Construct | -Off | -Version 1 | -Version 2 | -Version 3+
---------- | ---- | ---------- | ---------- | ------------
$obj | 👍 | 🚫 | 🚫 | 🚫
$obj.Prop | 👍 | 👍 | 🚫 | 🚫
$obj[42] | 🚫 | 🚫 | 🚫 | 🚫
$obj.Method() | 🚫 | 🚫 | 🚫 | 🚫

It is curious that with -Off and -Version 1, $obj.Prop is allowed, whereas $obj[42] isn't.

  • _Member-existence_-conditional access - $obj is non-$null, but the member / element being accessed doesn't exist:

Construct | -Off | -Version 1 | -Version 2 | -Version 3+
---------- | ---- | ---------- | ---------- | ------------
$obj.Prop | 👍 | 👍 | 🚫 | 🚫
$obj[42] (indexable) | 👍 | 👍 | 👍 | 🚫
$obj[42] (non-indexable) | 👍 | 👍 | 🚫 | 🚫
$obj.Method() | 🚫 | 🚫 | 🚫 | 🚫

It is curious that inherently indexable objects (e.g., arrays) allow access to nonexistent elements even with -Version 2, whereas scalars - where PowerShell provides indexing capabilities for the sake of unified handling with collections - do not.

The null-soaking (null-conditional or Elvis in C#) operator is almost mandatory when running in StrictMode Latest and trying to access a property that may or may not exist. Currently you have to resort to stupid tricks like this:

function Get-OptionalPropertyValue($object, [string] $propertyName) {
    if (-not ([bool] (Get-Member -InputObject $object -MemberType Properties -Name $propertyName))) {
        return $null
    }

    $object.$propertyName
}

$value = Get-OptionalPropertyValue $foo "bar" # if $foo.bar exists, $value will contain its data; else $value will be $null

when you _really_ should just be able to write:

$value = $foo?.bar # if $foo.bar exists, $value will contain its data; else $value will be $null

Please guys, if you could get only null-conditional from this proposal implemented and only for properties, it would save so many people so much pain.

I started having a look at this and found a few problems.

Lets consider ?? and ?=

$x ?= 1 and $x ?? 1 seem to be straightforward. But, since they are operators we need to support $x?=1 and $x??1.

The problem with that is $x? and $x?? both validate variable names in PowerShell. The only way to disambiguate would be ${x}?=1 and ${x}??1.

And more over for conditional member access ?. and ?[], we would have to have ${x}?.name and ${x}?[0].
For these, $x ?.name and $x ?[0] will not be supported.

The other option is to introduce a breaking change and not allow ? in the variable name at all.

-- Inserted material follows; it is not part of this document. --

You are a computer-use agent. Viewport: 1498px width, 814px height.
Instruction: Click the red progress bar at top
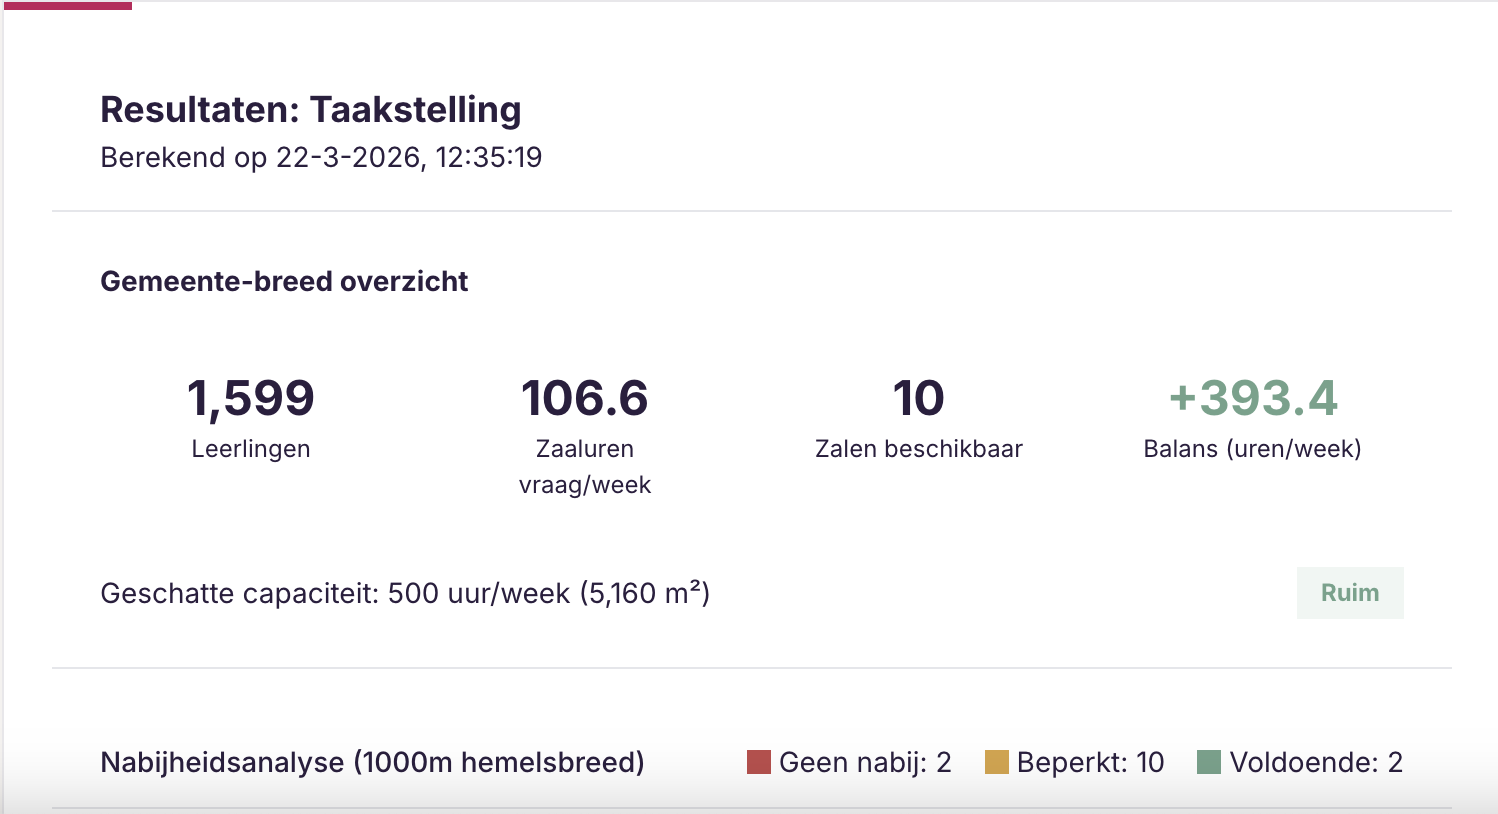(67, 7)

What do you think? @mklement0

/cc @rjmholt @daxian-dbw @JamesWTruher

I have never particularly _liked_ nor understood why ? is a valid variable name. It opens the door for names like $Safe? which is generally more clear and less awkward when written as $IsSafe anyway.

I think that change has probably been a long time coming.

It opens the door for names like $Safe? which is generally more clear and less awkward when written as $IsSafe anyway

Interestingly I expressed the opposite sentiment. It's a classic Scheme/Ruby tradition.

if ($questionMark?)
{
    Write-Host "That's silly!"
}

Didn't the ternary operator have this same problem, where the resolution was to require spaces around the operator or curly braces around the variable name in order for it to properly work with variables that end with ??

I would expect that with these operators being introduced, PowerShell would prioritize recognizing the ? as part of the operator in syntax such as $x?[0], such that users who use variable names ending in ? to store a collection would have to use this syntax instead (since spaces would be invalid in this case): ${x?}?[0]. Ditto for $x?.Name and ${x?}?.Name.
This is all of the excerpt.